U, contextdokter, weet wel beter! Goed dus om uw consult ook deels te richten op de invloed van het gezin. Niet alleen met: ‘Komen hart- en vaatziekten in uw familie voor?’ Maar ook: ‘Hoe gaat het thuis?’ ‘Met wie heeft u overlegd, voordat u hier kwam, wat dachten ze?’ En: ‘Wat gaat u straks thuis vertellen over dit consult?’
Gezinsgericht, maar toch ook heel persoonlijk!
Reacties (2)
Geachte collega,
Dank voor uw reactie. Leuk te vernemen dat u het editorial met belangstelling heeft gelezen.
Blijkbaar wekt de zin 'De spruitjeslucht rondom het klassieke kerngezin van vader, moeder en kinderen is (gelukkig) wel opgetrokken' verwarring.
De zin is niet bedoeld als veroordeling van collega's die in de gezinsgeneeskunde actief waren. Het is mijn persoonlijke 'opluchting' over de maatschappelijke ontwikkeling dat de term 'gezin' niet langer alleen is voorbehouden aan het klassieke gezin van vader, moeder en kinderen. In een dergelijke beperking van het begrip gezin schuilt naar mijn mening juist een moreel oordeel dat geen recht doet aan andere gezinsvormen.
Overigens denk ik dat gezinsgeneeskunde (in de breedste zin van het woord!) nog steeds een belangrijk kenmerk is en zou moeten zijn van ons vak, zoals ook blijkt uit het vervolg en de afsluiting van mijn editorial.
Met vriendelijke groet,
Gijs Baaten
- Login om te reageren
Geachte collega, uw editorial in het februari-nummer heb ik met belangstelling gelezen (zoals dat heet).
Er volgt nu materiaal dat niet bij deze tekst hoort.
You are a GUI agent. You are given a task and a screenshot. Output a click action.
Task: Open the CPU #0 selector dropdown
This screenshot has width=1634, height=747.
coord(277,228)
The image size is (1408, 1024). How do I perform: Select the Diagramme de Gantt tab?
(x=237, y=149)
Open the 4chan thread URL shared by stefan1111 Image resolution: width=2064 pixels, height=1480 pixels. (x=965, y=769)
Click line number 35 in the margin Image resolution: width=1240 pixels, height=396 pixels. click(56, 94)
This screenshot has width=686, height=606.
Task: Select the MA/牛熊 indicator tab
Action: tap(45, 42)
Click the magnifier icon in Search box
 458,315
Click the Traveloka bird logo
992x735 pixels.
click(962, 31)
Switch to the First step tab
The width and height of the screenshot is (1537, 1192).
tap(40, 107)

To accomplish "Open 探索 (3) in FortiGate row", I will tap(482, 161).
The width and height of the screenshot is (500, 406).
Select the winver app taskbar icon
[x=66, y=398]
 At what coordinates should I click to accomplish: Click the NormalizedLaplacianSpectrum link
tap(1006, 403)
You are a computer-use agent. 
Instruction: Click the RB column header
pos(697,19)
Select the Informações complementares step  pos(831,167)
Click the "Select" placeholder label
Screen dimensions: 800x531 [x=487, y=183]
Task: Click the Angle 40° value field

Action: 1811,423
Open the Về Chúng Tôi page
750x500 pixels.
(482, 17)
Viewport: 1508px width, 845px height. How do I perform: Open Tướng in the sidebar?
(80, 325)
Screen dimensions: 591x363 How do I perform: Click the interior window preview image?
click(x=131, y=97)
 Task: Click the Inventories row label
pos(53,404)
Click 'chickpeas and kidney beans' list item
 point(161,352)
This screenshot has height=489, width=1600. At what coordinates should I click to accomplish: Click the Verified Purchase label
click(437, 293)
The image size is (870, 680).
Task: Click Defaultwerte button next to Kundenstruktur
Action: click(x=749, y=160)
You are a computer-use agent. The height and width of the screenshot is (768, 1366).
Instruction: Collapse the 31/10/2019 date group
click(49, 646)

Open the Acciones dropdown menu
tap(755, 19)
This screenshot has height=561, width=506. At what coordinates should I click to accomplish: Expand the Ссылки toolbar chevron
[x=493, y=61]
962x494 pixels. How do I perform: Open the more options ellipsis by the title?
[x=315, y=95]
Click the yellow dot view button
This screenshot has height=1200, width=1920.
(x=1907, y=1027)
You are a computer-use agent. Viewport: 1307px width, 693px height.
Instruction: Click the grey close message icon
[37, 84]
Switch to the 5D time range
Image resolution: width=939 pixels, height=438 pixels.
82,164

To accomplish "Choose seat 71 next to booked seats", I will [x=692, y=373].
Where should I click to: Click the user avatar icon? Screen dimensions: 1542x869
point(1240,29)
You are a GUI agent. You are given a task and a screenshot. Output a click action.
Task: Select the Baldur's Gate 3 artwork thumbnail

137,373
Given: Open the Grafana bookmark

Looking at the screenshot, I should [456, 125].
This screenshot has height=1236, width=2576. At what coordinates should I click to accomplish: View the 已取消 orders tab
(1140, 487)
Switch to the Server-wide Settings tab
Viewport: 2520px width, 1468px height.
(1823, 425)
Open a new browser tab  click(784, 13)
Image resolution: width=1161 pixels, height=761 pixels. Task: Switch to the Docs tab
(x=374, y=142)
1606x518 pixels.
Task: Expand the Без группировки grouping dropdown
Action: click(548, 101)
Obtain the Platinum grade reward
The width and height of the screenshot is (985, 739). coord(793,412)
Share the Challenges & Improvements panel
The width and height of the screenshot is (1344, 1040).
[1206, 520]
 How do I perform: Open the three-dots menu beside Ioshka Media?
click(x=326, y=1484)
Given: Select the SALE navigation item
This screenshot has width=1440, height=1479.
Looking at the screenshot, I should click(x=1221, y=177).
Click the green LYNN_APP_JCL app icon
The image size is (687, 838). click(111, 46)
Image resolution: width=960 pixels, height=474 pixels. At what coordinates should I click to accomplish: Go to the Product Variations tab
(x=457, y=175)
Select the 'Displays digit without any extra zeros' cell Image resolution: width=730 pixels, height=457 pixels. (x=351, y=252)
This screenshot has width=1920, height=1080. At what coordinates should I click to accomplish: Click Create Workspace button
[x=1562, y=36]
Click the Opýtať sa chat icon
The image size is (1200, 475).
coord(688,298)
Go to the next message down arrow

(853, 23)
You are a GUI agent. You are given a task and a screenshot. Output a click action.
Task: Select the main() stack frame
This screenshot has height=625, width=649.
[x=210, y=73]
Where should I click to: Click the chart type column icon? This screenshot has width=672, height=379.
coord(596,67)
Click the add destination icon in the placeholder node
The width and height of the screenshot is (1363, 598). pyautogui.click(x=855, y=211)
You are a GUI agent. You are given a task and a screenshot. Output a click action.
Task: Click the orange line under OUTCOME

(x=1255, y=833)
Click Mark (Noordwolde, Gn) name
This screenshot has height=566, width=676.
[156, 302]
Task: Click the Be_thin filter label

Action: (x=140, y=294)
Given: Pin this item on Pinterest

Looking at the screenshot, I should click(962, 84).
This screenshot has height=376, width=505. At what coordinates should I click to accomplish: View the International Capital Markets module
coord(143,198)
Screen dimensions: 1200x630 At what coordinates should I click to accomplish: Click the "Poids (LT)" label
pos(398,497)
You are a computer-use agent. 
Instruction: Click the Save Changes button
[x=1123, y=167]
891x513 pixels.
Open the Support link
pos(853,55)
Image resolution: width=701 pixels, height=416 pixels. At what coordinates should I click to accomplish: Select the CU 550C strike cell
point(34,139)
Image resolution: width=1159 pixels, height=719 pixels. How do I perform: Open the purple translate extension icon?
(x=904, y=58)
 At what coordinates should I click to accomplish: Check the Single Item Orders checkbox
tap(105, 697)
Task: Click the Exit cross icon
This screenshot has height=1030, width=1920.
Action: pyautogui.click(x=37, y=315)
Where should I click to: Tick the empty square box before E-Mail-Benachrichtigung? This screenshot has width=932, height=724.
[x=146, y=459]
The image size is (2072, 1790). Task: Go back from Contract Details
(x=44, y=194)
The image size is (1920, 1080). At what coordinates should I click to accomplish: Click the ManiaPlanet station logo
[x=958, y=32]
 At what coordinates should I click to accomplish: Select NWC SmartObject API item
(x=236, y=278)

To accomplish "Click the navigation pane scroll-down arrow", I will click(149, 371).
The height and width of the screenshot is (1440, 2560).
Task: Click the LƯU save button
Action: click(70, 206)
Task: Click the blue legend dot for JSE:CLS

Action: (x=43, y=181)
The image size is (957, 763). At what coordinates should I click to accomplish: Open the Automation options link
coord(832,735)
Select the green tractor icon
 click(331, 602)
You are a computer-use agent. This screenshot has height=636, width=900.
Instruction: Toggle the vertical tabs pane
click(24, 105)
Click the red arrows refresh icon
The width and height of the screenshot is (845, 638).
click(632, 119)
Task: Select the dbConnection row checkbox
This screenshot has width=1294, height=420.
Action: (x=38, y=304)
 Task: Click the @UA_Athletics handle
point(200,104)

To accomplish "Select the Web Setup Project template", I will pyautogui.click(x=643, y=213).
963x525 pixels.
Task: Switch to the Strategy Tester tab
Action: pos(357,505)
Ik struikelde even over de zin 'De spruitjeslucht rondom het klassieke kerngezin van vader, moeder en kinderen is (gelukkig) wel opgetrokken'. Wat bedoelt u met deze opmerking? Hing er naar uw mening altijd een spruitjeslucht rondom het klassieke gezin? Hoe hebt u dat vastgesteld?
Het klinkt als een moreel oordeel, zeker richting collega's die decennialang in de gezinsgeneeskunde actief waren, daar onderzoek naar deden en grondleggers zijn geweest van het vak huisartsgeneeskunde. Het kan zijn dat ik u verkeerd begrijp natuurlijk, bv dat u spruitjeslucht best lekker vindt maar ik vrees dat dit niet de bedoeling van uw opmerking is. Hoor graag van u.